*** Begin section ***

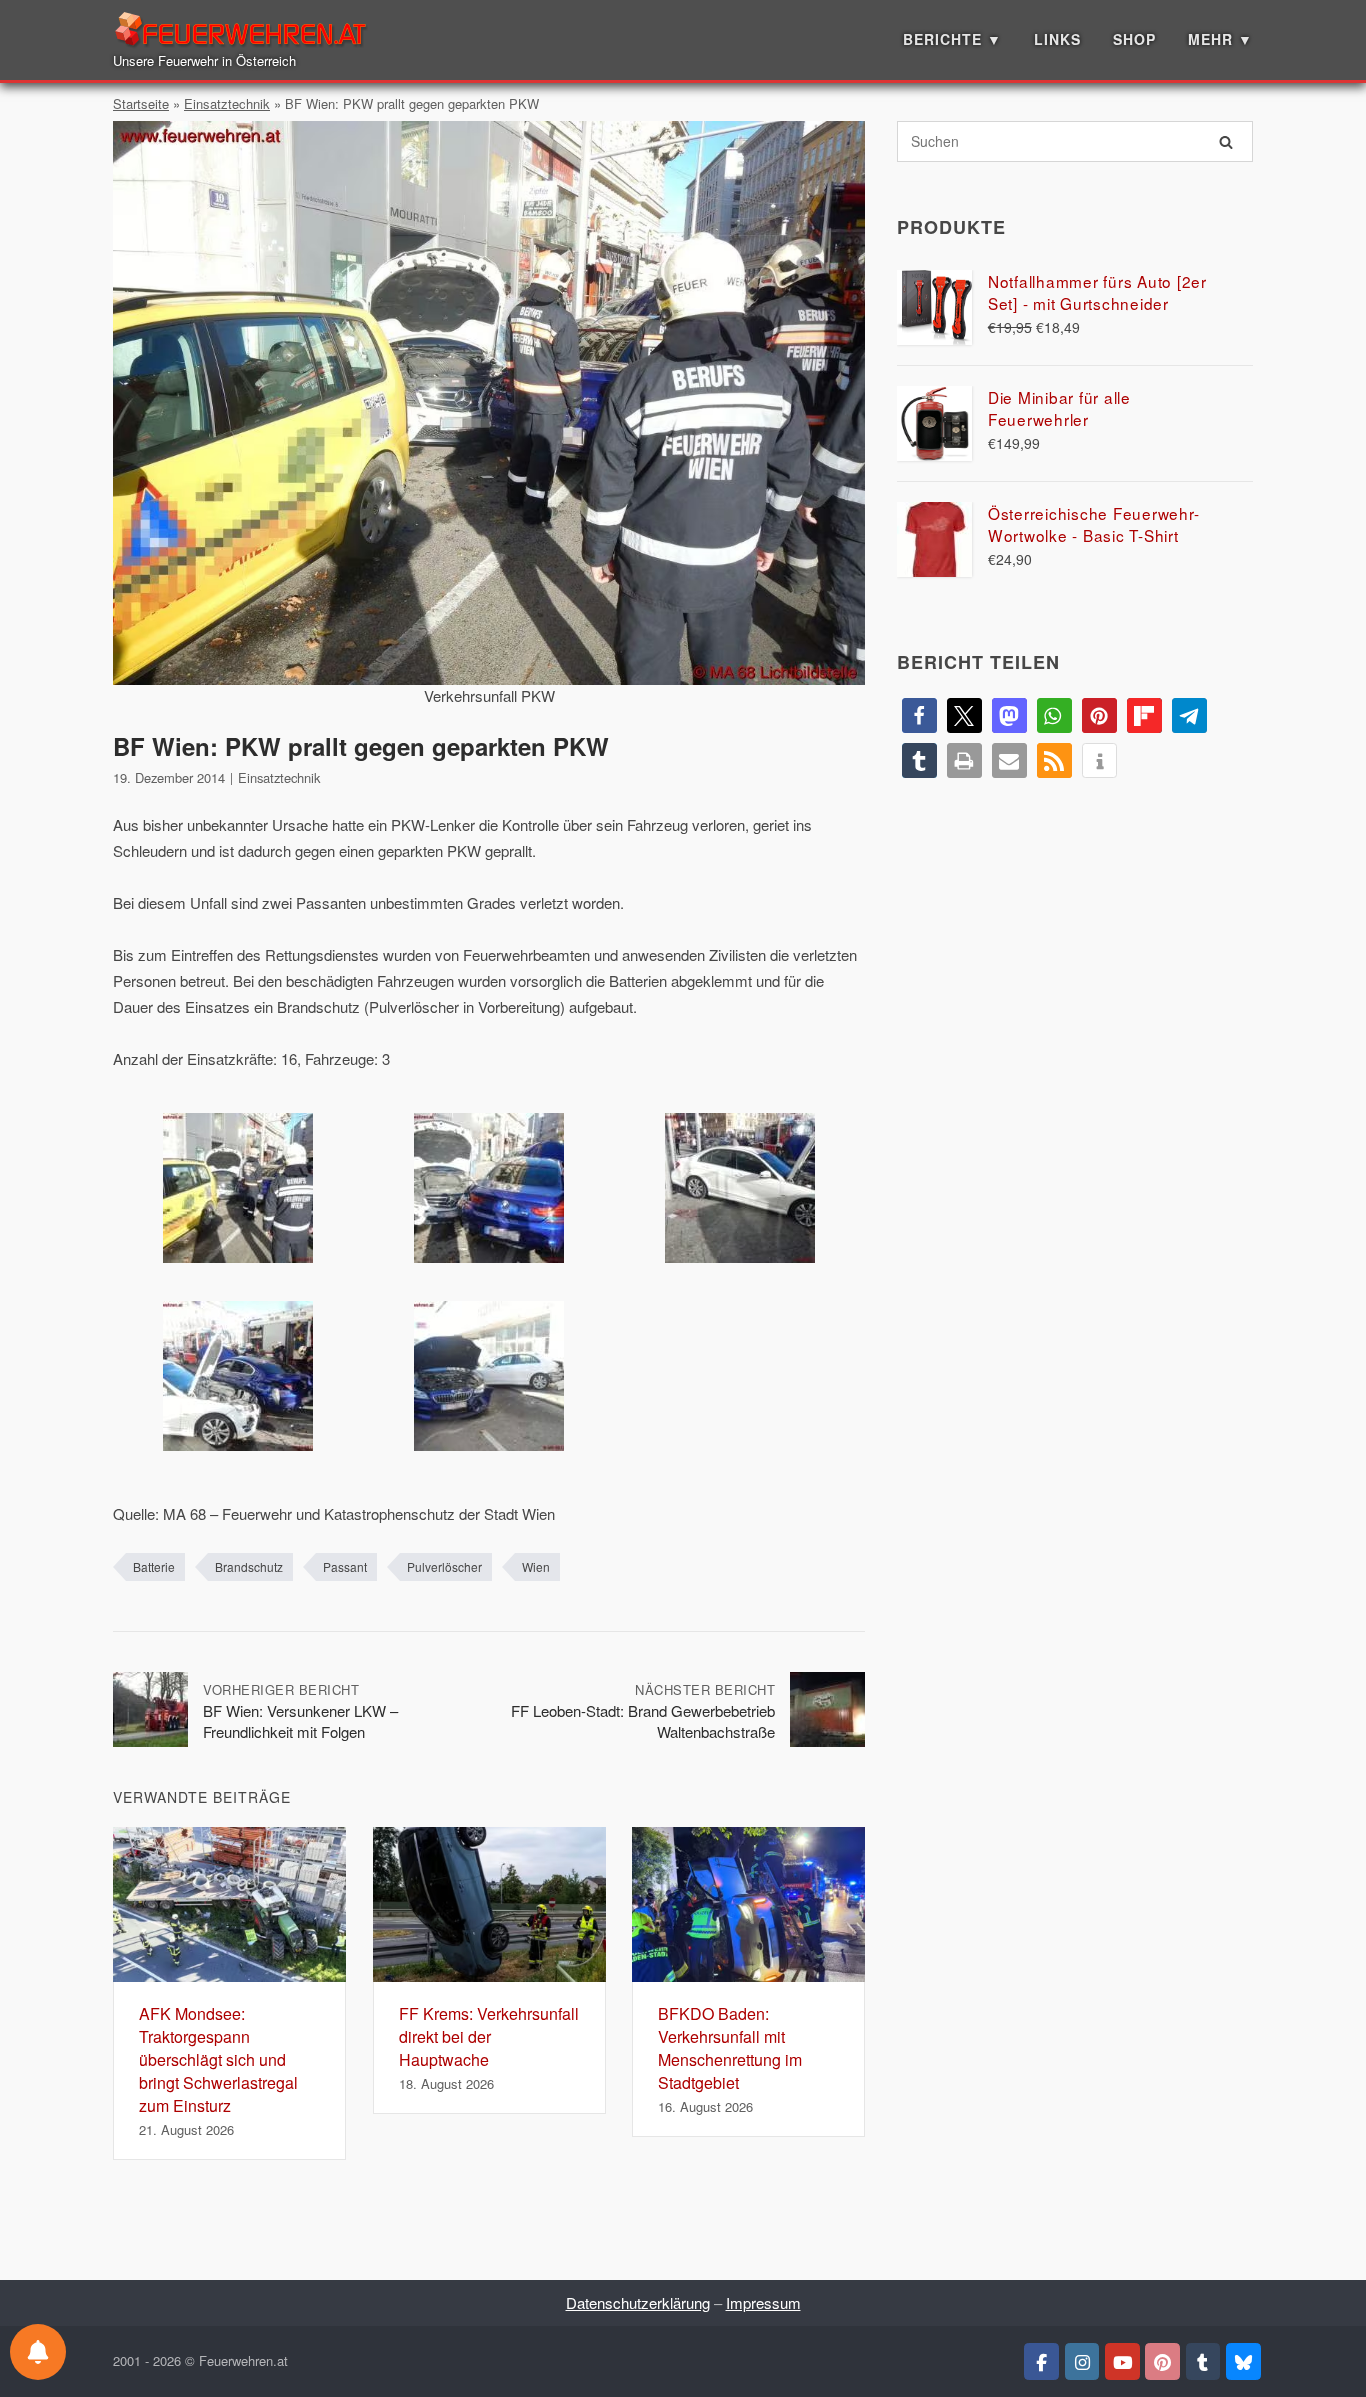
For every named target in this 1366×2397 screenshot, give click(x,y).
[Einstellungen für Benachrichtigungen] (38, 2352)
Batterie (154, 1566)
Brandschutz (249, 1566)
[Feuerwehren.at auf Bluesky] (1243, 2362)
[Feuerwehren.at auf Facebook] (1041, 2362)
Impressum (763, 2302)
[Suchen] (1226, 141)
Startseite (141, 103)
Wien (536, 1566)
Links (1057, 39)
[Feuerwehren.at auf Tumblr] (1203, 2362)
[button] (919, 715)
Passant (345, 1566)
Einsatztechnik (227, 103)
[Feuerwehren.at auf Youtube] (1122, 2362)
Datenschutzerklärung (638, 2302)
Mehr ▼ (1220, 39)
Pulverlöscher (444, 1566)
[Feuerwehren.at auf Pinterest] (1162, 2362)
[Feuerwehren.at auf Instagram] (1082, 2362)
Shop (1134, 39)
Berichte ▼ (952, 39)
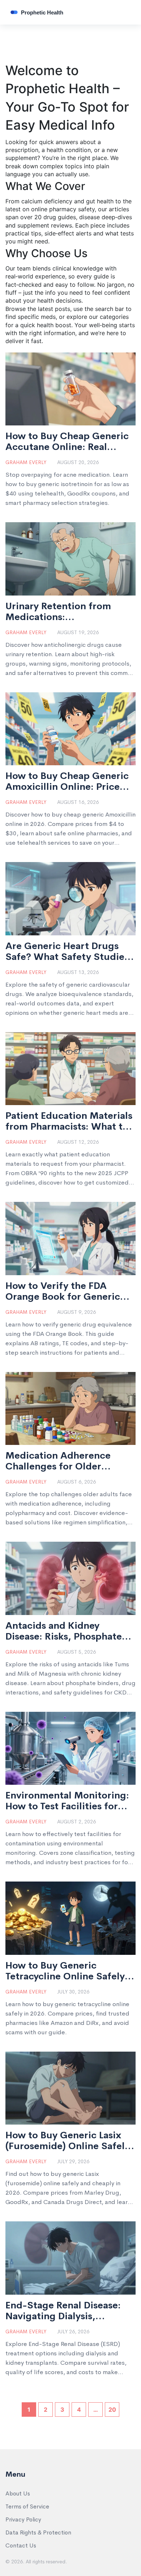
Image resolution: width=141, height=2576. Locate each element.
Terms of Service (27, 2506)
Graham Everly (25, 462)
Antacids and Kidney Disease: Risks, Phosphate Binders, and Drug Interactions (63, 1631)
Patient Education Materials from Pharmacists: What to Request (68, 1121)
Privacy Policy (23, 2519)
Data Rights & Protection (38, 2532)
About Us (17, 2493)
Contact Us (20, 2545)
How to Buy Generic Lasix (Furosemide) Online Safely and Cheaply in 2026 (67, 2141)
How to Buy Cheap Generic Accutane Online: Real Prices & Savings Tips (67, 442)
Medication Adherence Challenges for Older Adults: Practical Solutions (66, 1461)
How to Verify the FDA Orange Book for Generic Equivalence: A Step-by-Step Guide (62, 1291)
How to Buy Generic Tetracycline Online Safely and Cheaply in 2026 (65, 1971)
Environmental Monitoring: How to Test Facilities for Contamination (67, 1801)
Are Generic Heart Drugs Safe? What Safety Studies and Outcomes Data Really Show (67, 951)
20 (112, 2409)
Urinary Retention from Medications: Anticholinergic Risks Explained (58, 612)
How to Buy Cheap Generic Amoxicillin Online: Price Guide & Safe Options (67, 781)
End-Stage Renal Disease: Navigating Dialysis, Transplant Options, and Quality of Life (63, 2311)
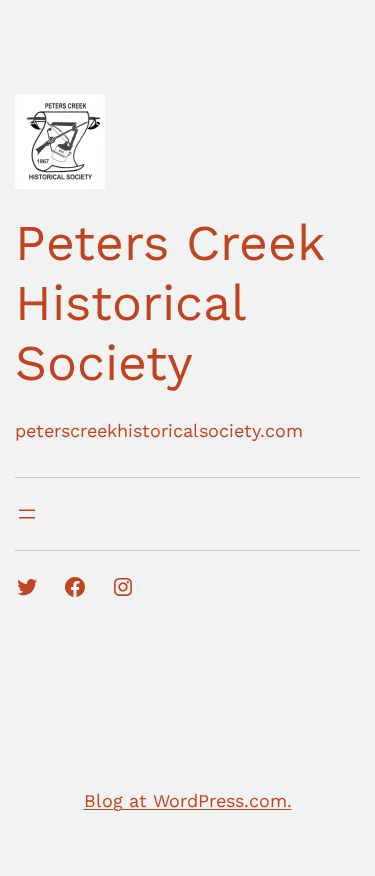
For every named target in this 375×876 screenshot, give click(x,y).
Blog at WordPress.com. (188, 800)
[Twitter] (27, 587)
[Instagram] (123, 587)
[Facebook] (75, 587)
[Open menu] (27, 514)
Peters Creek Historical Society (169, 302)
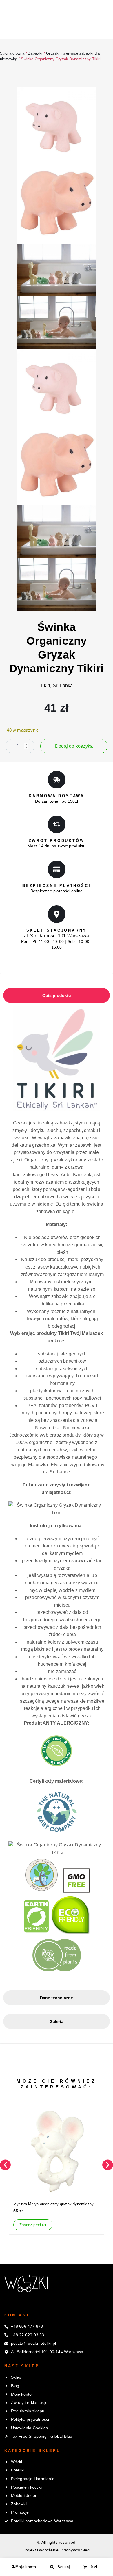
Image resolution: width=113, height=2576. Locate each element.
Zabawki (35, 53)
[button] (5, 2165)
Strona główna (12, 53)
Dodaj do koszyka (74, 746)
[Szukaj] (52, 2567)
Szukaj (63, 2567)
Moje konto (25, 2567)
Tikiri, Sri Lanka (56, 685)
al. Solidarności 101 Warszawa (56, 935)
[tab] (56, 995)
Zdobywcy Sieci (75, 2550)
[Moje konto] (13, 2566)
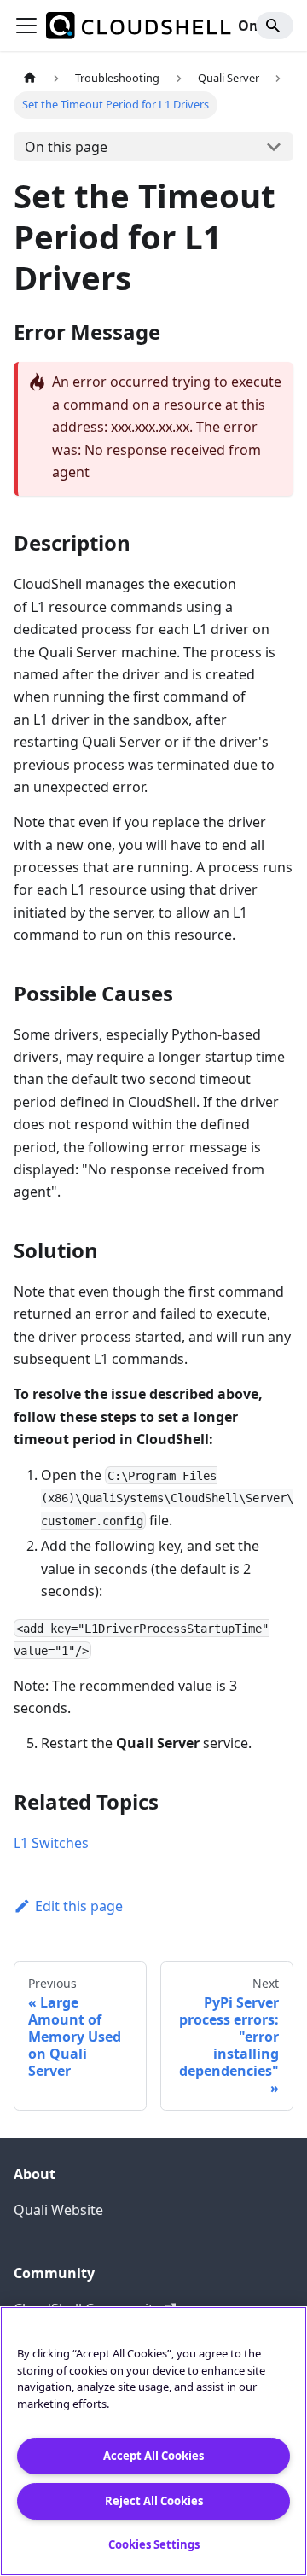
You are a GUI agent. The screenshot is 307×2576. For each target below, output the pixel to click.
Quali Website (58, 2209)
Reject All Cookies (154, 2501)
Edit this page (79, 1906)
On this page (66, 146)
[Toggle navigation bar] (26, 25)
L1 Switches (51, 1842)
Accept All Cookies (153, 2455)
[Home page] (30, 78)
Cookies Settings (154, 2544)
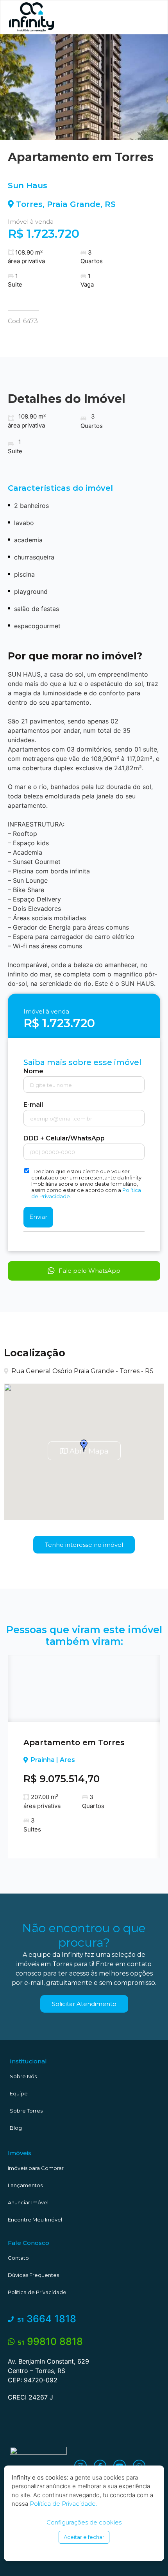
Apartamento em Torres (74, 1742)
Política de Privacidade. (63, 2503)
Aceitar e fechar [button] (84, 2537)
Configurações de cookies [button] (84, 2522)
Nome (33, 1071)
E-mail (33, 1105)
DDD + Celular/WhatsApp (64, 1138)
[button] (147, 17)
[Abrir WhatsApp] (148, 2556)
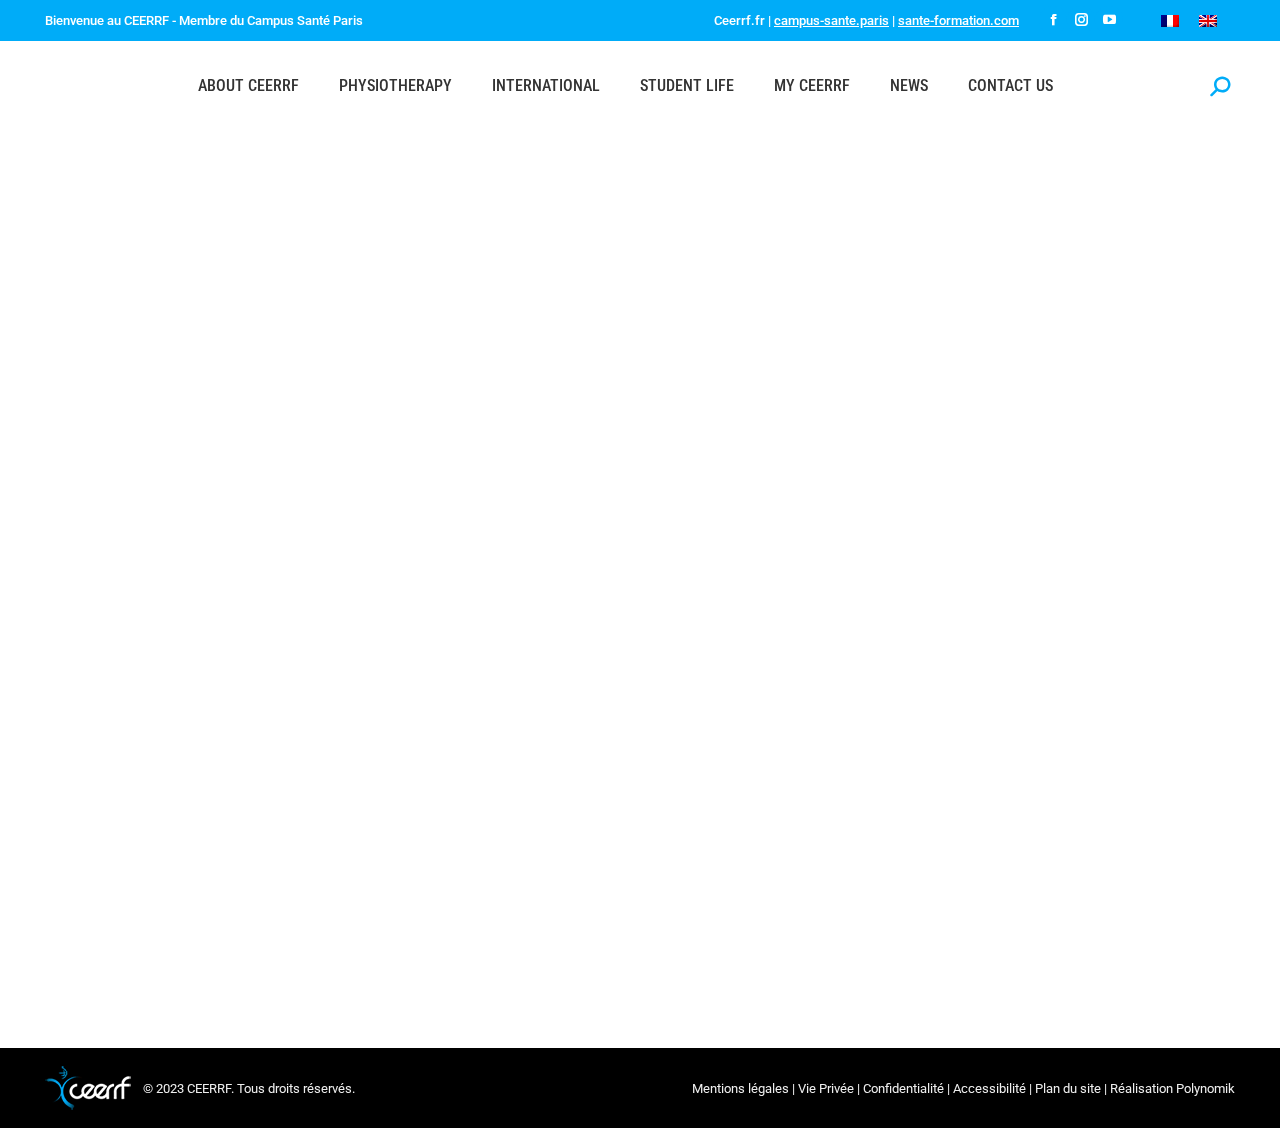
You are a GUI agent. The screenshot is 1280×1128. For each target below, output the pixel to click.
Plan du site (1068, 1088)
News (227, 869)
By (546, 869)
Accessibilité (989, 1088)
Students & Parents (451, 869)
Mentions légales (740, 1088)
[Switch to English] (1208, 20)
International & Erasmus (137, 869)
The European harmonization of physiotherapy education (298, 832)
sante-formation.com (958, 20)
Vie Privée (826, 1088)
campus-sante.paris (831, 20)
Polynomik (1205, 1088)
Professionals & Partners (320, 869)
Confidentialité (903, 1088)
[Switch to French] (1170, 20)
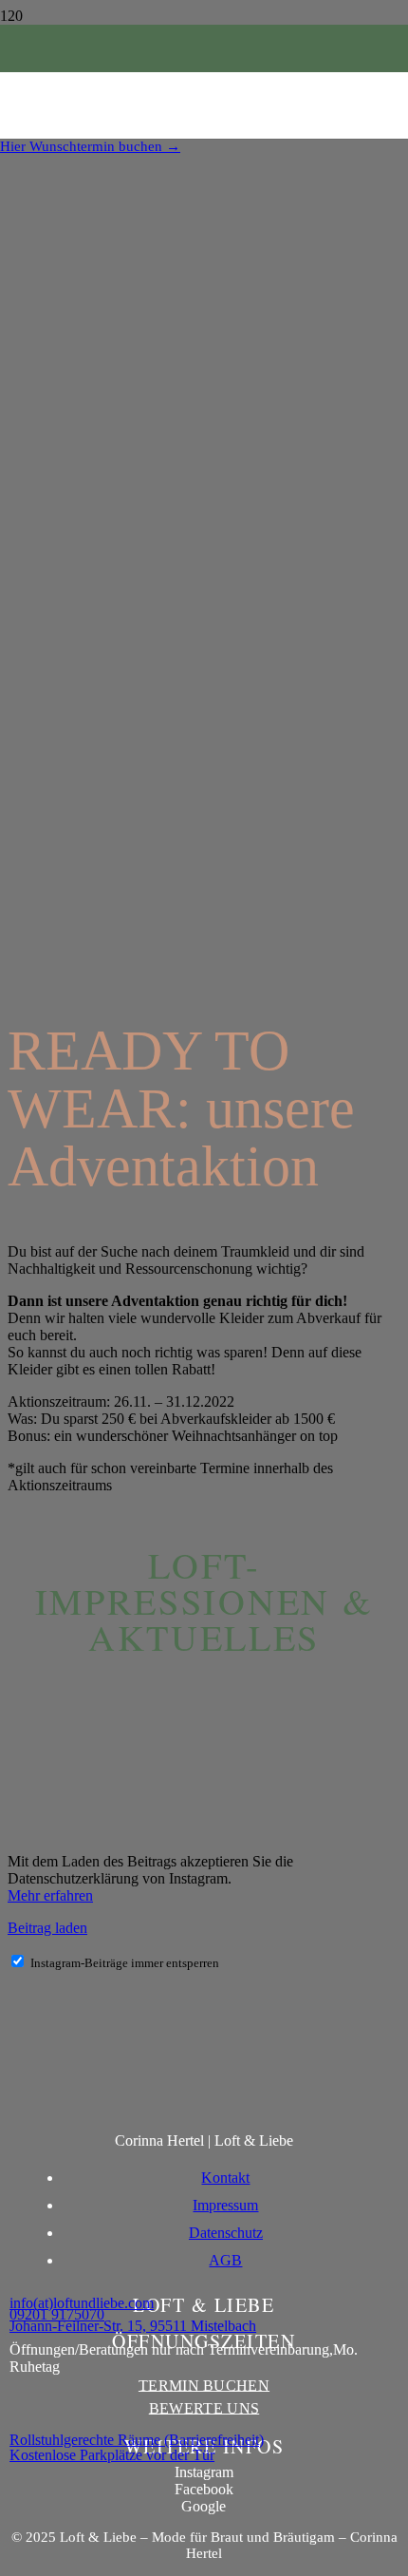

*** End section ***

__What you are asked to do__. Pictures stay out. Return exactly the lines from the one with "E-mail (33, 1105)" through the last line of the data.

__Problem solution__.
E-mail (33, 1105)
DDD + Celular/WhatsApp (64, 1138)
[button] (147, 17)
[Abrir WhatsApp] (148, 2556)
You are a GUI agent. The screenshot is 1280×1128. For each target below, output the pixel to click.
Plan du site (1068, 1088)
News (227, 869)
By (546, 869)
Accessibilité (989, 1088)
Students & Parents (451, 869)
Mentions légales (740, 1088)
[Switch to English] (1208, 20)
International & Erasmus (137, 869)
The European harmonization of physiotherapy education (298, 832)
sante-formation.com (958, 20)
Vie Privée (826, 1088)
campus-sante.paris (831, 20)
Polynomik (1205, 1088)
Professionals & Partners (320, 869)
Confidentialité (903, 1088)
[Switch to French] (1170, 20)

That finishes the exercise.